Omit the pictures and output exactly the lines from the start of the entries through the line containing "The width and".

DATA FOR THIS EXERCISE:
▬▬▬▬▬▬
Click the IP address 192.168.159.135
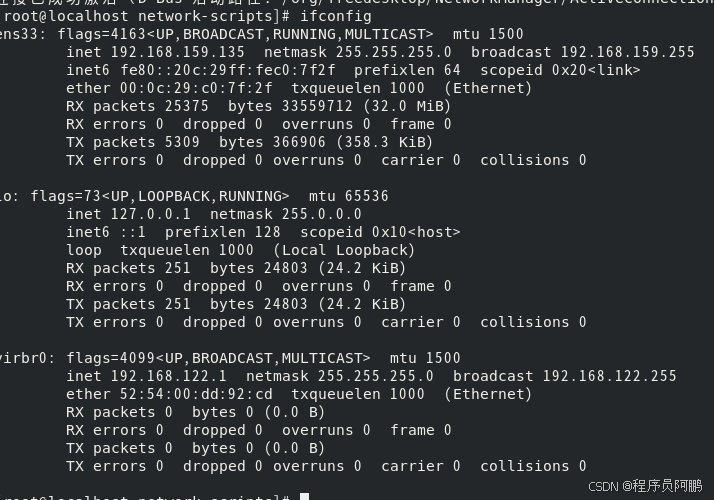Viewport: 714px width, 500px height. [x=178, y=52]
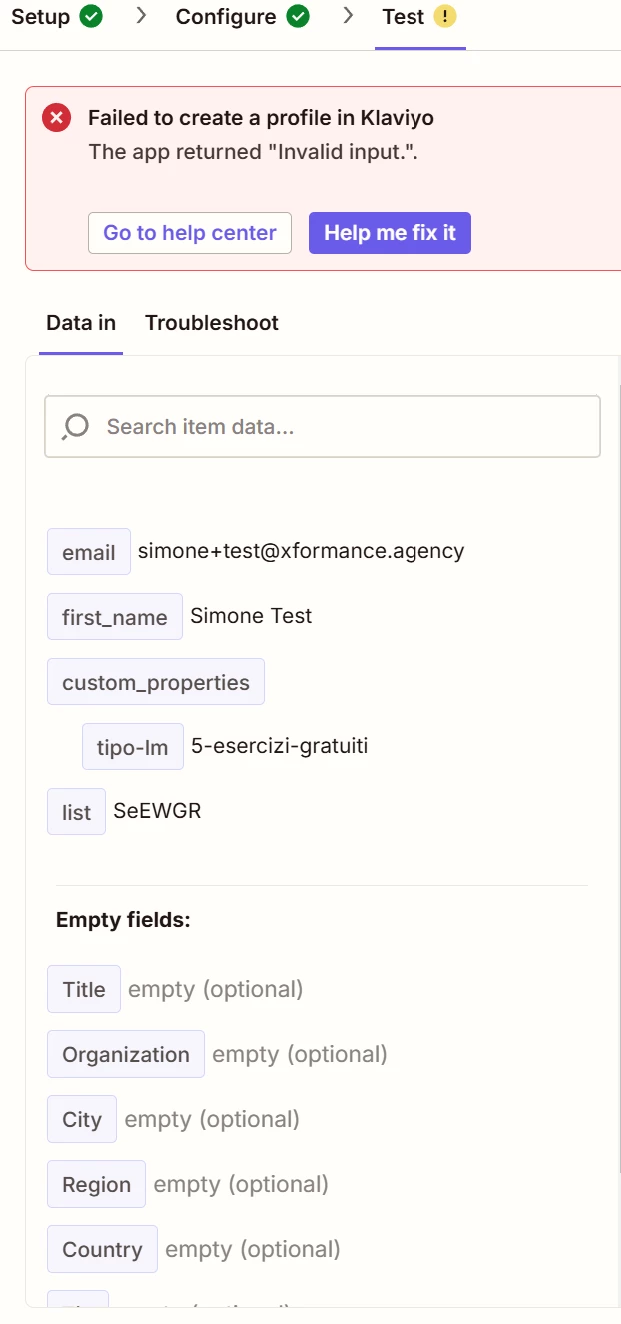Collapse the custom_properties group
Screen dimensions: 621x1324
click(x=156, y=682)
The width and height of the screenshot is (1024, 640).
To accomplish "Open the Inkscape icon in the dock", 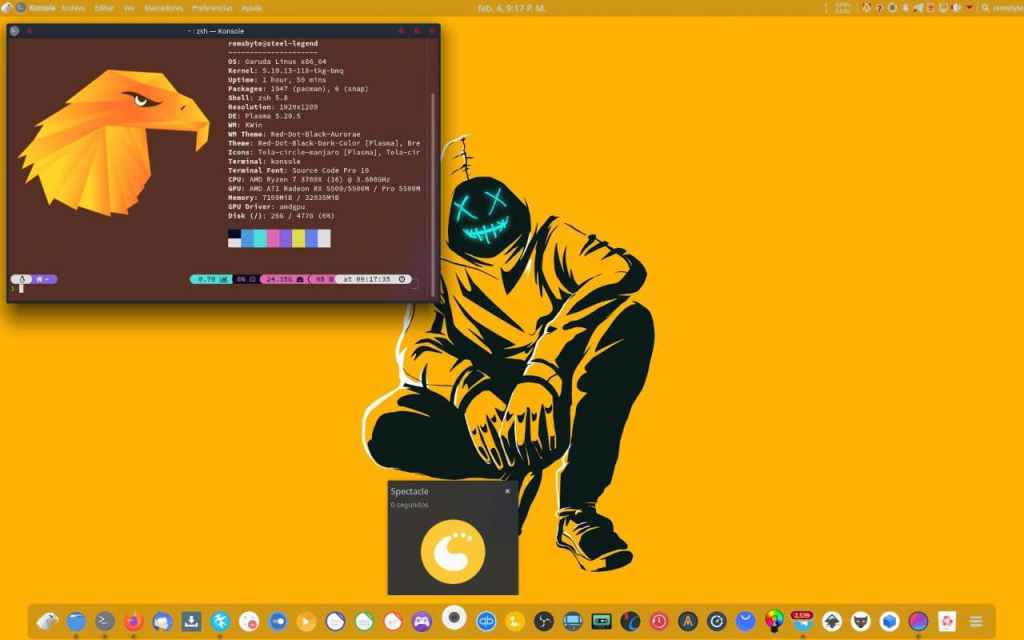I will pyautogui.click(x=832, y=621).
▬▬▬▬▬▬
WORKED SOLUTION:
Click the IP address 192.168.159.135
Viewport: 714px width, 500px height. [x=178, y=52]
Collapse the custom_properties group
Screen dimensions: 621x1324
click(x=156, y=682)
The width and height of the screenshot is (1024, 640).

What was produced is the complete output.